In the Tesla article on prohibition, copy everything from "It is in striking" down to "an early grave.", swapping "salivary glands" for "digestive glands".

Passage
━━━━━━━━━━━━━━━━━━━━
Newspaper and magazine articles related to Nikola Tesla

Nikola Tesla Articles

Newspaper and magazine articles related to Nikola Tesla

Chewing Gum More Fatal Than Rum, Says Tesla

August 10th, 1932

(Nikola Tesla, dean of inventors at 76 and pioneer of radio, believes it is essential for the welfare of the country that prohibition end soon. In this article, which he wrote for the World-Telegram, he expresses somewhat unusual arguments against it.)

Much has been said about prohibition and its disastrous consequences, but the sheer folly and perniciousness of this measure cannot be fully appreciated until it is considered from the scientific point of view. It then appears not only unsound in principle but utterly devoid of validity.

Chiefly as a result of dry propaganda people have been led to believe that alcoholic beverages cause serious injuries to mind and body, while other stimulants, as tea and coffee, are almost harmless. I know from careful observation and lifelong experience that the reverse is more nearly true.

Beginning with the enactment of the Volstead law I have been a moderate consumer of alcohol and it never hurt me in the least. On the contrary it helped me many times effectively over the peak of the effort.

It is in striking contrast in its medicinal and dietetic value to all other stimulants which, without exception, are injurious. Even smoking, snuffing or chewing tobacco will eventually impair the health, though not quite so much as chewing gum, which, by exhaustion of the salivary glands, puts many a foolish victim into an early grave.

But by far the greatest number of victims are claimed by tea and coffee. Dr. Alexander Haig, foremost authority on uric acid and founder of his famous diet, says of the former: - “Tea drinking is just like drug taking, in fact, and has just as terrible and fatal results.”

Women, in particular, should shun tea as it is a means of committing beauty suicide. In this respect coffee is the very opposite, imparting sometimes to the face a fascinating aristocratic pallor.

I have read books and articles depicting the horrible effect of alcohol on human beings, but always found that the few individuals under observations were either hopeless drunkards or had been weakened by heredity and environment. Obviously every form of excess is injurious. Such an investigation, to be of value, should be limited to moderate drinkers who number in legions and experience no ill effects. They are, as a rule, long lived and considered by life insurance companies the safest policy holders.

Alcohol is not a poison, nor is it a drug. It is not classed as a poison in books on chemistry.

The truth about alcohol is that it acts as a caustic and a solvent. In small quantities it cleans and sterilizes the alimentary channels, thereby preventing infections, and proves a beneficial stimulant to thought, speech and physical exertion.

Alcohol is produced in the normal chemical reactions of the stomach and can be found in every part of the body, even in the brain of a total abstainer.

It is formed, not as a toxic inimical to life, but as a substance indispensable to vital processes.

To illustrate prohibition's utter folly and danger it is only necessary to point out that a sudden change of diet or the omission of an essential element, especially in advanced years, may induce high blood pressures, cause malnutrition or otherwise imperil life. When the Volstead act became a law I realized that, accustomed as I was to alcohol, it would be very difficult for me to break off. Only a few days of abstinence made me a very sick man and my health became precarious. Finally, after several months of suffering, little by little I gained and ever since have been a total abstainer.
━━━━━━━━━━━━━━━━━━━━
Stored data
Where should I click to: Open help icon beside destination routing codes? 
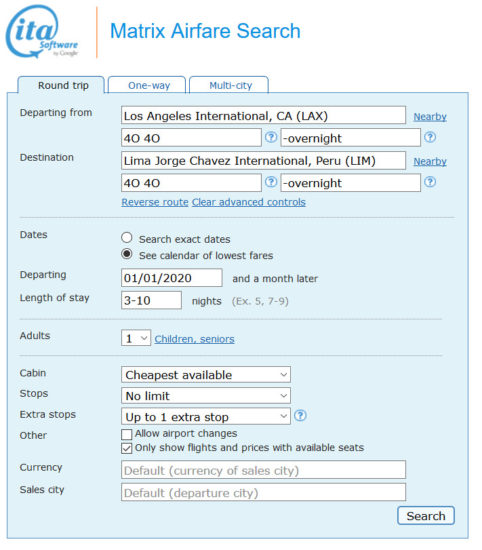click(x=270, y=182)
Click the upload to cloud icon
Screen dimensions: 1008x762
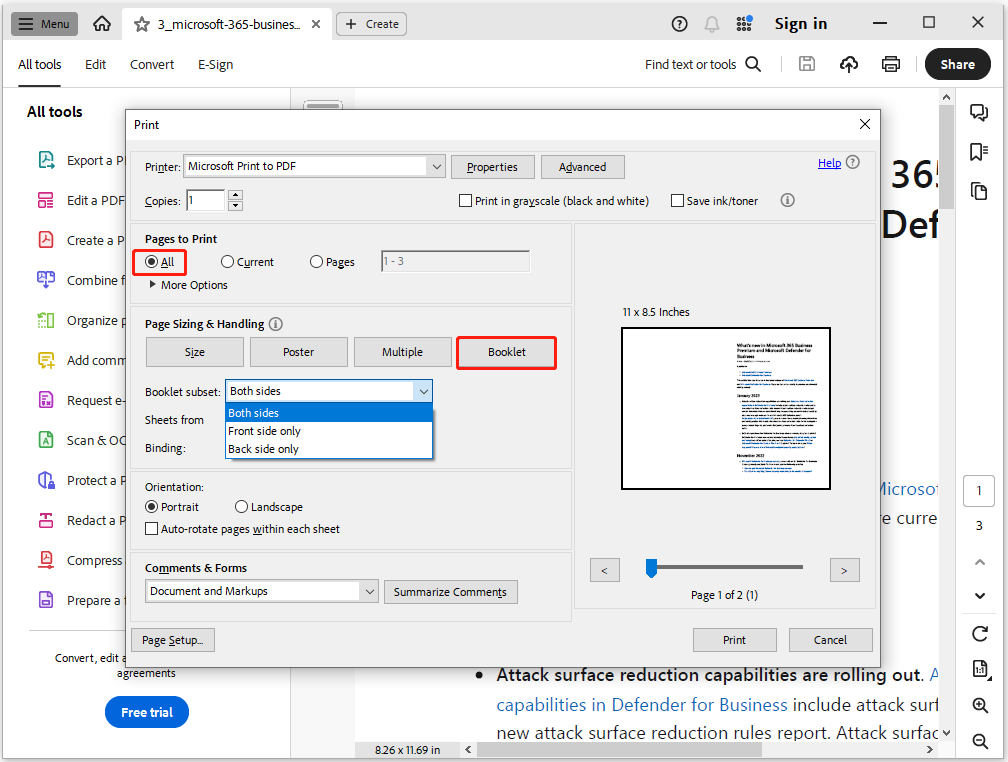pyautogui.click(x=849, y=64)
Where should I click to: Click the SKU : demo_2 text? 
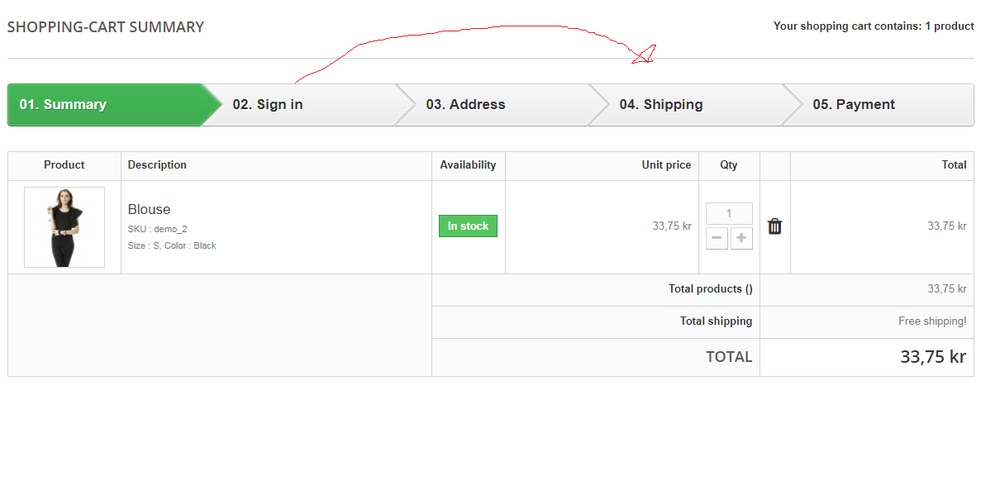[x=157, y=229]
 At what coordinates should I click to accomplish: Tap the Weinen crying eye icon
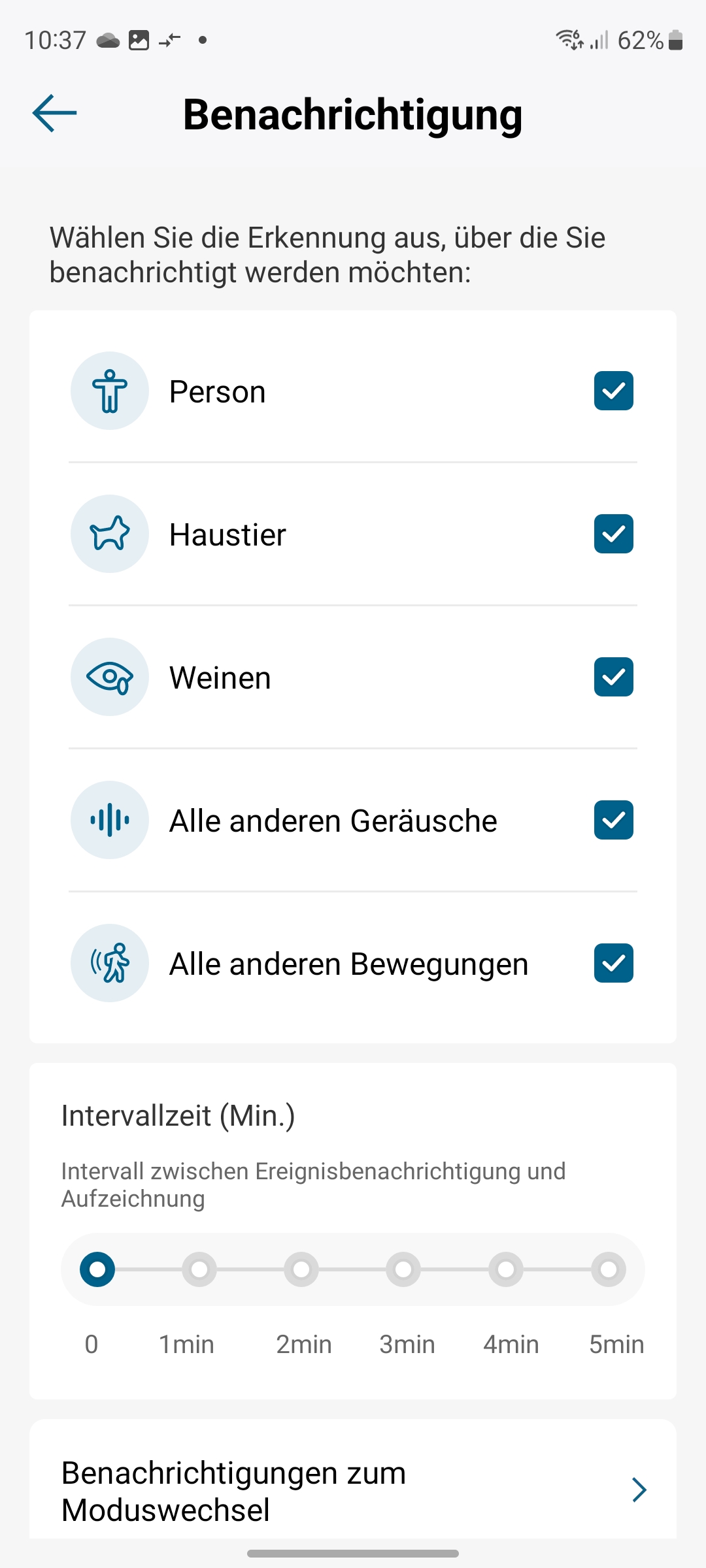(x=110, y=677)
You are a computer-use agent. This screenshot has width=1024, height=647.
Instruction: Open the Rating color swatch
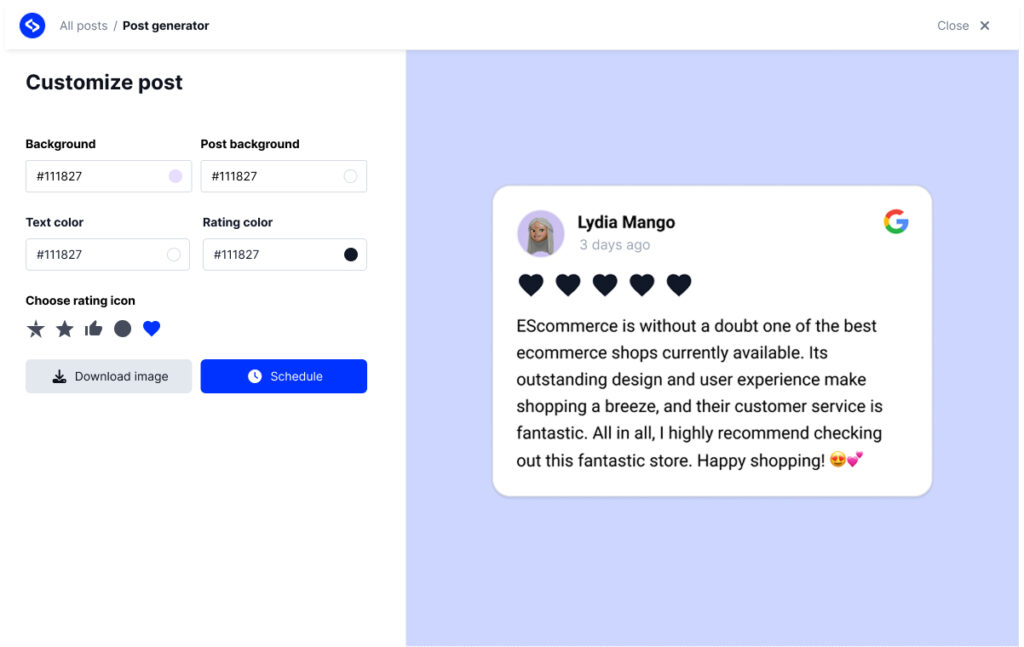(x=351, y=255)
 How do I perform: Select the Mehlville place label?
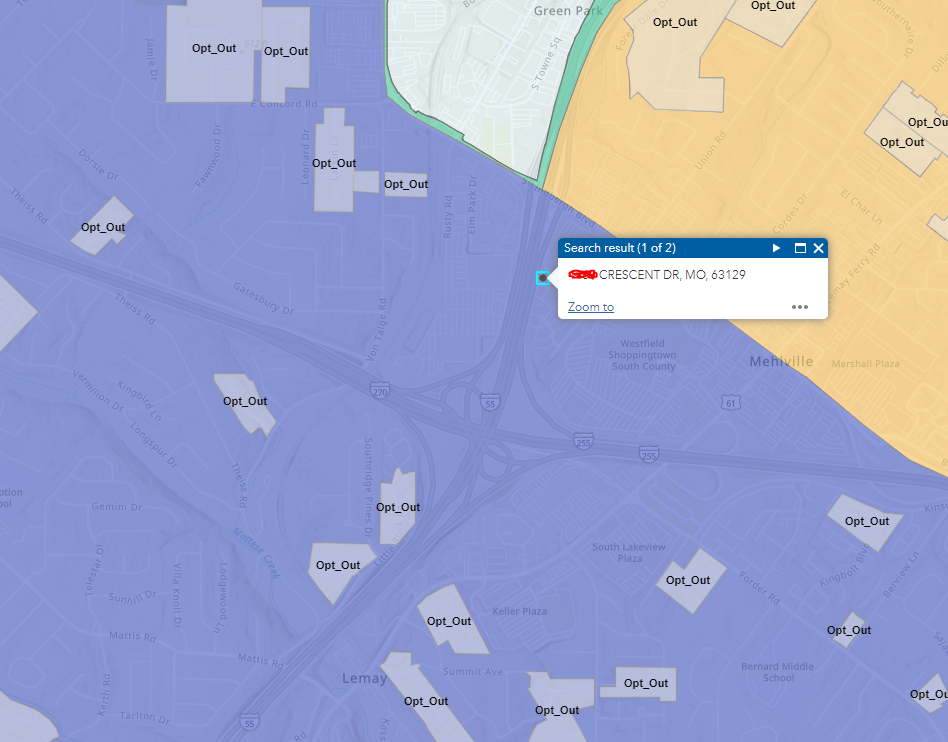781,361
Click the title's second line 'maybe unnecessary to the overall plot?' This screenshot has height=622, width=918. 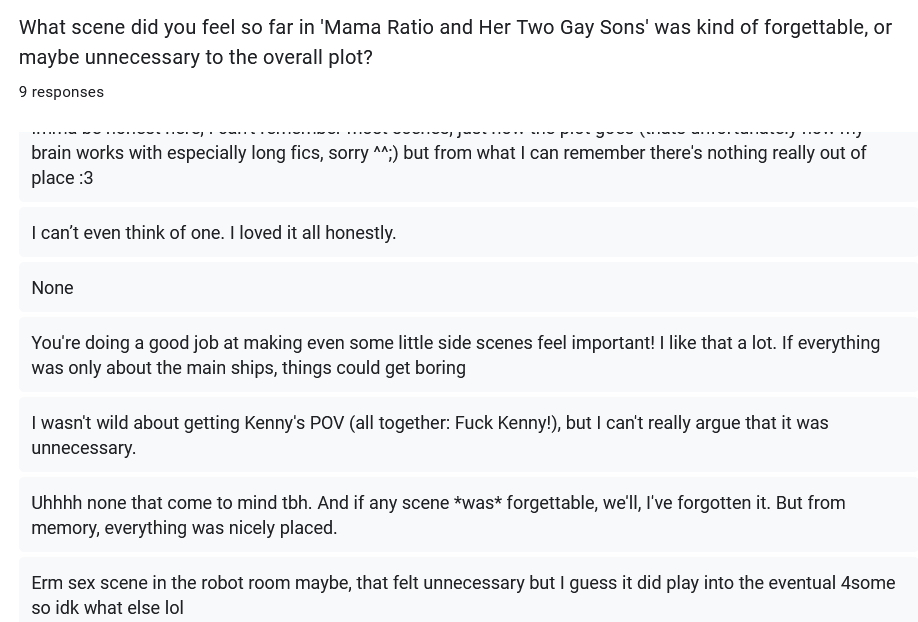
━━━━━━━━━━━━━━━━━━━━
Problem solution
It is in striking contrast in its medicinal and dietetic value to all other stimulants which, without exception, are injurious. Even smoking, snuffing or chewing tobacco will eventually impair the health, though not quite so much as chewing gum, which, by exhaustion of the digestive glands, puts many a foolish victim into an early grave.